> [Brief] Of all the lines in the entries, how many carry the word "will"? The reply is that number and no more.

Segment Start: Input data

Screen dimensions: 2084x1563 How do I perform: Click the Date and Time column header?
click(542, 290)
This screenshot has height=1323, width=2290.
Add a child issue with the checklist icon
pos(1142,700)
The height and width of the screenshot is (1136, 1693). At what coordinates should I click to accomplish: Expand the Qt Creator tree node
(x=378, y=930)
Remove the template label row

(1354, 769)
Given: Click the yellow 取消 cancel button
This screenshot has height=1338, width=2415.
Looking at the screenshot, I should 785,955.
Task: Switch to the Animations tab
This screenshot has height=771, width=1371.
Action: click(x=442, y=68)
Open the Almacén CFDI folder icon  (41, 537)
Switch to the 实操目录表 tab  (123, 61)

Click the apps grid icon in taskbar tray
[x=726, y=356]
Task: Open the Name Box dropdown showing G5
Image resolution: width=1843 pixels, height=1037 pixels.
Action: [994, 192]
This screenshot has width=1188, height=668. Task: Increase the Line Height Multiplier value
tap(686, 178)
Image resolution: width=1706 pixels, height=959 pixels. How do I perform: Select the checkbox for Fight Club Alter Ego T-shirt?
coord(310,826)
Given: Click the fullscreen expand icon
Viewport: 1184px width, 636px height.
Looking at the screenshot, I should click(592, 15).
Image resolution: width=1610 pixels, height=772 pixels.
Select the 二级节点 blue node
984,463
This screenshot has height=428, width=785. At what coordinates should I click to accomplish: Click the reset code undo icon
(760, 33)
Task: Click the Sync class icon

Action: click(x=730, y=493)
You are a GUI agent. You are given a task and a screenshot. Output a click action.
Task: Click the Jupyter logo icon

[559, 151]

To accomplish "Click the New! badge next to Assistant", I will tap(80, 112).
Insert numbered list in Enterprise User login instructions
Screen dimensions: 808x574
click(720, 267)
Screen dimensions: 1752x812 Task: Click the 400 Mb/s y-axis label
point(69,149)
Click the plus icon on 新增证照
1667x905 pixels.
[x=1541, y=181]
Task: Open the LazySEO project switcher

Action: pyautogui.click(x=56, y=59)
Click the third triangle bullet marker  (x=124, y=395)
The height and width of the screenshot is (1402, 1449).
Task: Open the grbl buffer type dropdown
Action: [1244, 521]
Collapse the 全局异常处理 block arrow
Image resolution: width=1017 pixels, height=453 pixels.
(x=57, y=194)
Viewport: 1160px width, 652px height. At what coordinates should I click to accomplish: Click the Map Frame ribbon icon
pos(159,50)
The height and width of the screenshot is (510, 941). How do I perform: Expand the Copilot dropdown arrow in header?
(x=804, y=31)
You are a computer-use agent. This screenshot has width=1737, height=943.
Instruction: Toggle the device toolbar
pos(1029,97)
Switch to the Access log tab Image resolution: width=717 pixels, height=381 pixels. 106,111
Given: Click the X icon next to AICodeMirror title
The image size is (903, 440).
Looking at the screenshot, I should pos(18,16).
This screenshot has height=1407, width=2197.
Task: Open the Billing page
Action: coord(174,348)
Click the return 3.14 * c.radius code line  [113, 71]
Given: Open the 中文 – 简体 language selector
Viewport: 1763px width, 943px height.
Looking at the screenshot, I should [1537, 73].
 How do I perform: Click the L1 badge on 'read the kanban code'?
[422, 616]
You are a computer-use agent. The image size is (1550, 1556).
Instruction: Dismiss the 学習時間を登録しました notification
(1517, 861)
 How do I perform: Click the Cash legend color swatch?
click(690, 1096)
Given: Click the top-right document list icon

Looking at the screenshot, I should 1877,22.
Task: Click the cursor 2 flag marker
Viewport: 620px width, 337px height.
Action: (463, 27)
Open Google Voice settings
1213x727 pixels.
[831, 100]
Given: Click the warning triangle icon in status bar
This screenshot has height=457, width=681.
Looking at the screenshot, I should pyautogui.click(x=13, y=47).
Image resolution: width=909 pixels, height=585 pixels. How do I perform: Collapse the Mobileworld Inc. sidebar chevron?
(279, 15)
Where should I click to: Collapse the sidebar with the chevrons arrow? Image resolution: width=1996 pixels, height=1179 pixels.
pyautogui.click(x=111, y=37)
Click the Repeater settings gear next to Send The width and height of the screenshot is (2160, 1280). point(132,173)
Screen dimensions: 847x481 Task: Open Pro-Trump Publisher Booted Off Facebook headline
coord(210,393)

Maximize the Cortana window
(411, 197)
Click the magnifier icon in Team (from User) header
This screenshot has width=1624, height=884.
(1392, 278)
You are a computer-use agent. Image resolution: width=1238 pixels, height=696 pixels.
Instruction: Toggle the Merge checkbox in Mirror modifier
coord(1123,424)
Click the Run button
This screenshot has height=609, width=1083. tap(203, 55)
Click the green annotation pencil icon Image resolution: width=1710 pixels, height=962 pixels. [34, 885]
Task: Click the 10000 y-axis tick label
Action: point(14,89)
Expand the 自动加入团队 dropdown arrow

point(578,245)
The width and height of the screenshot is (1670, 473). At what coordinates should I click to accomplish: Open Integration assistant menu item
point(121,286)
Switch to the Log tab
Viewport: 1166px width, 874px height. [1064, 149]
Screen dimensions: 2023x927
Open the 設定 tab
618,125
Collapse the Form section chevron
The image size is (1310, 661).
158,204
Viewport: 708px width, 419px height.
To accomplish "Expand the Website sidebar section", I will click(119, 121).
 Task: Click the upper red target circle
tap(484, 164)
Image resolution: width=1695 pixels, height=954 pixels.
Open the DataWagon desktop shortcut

Segment End: Input data

> [Response to this task] 2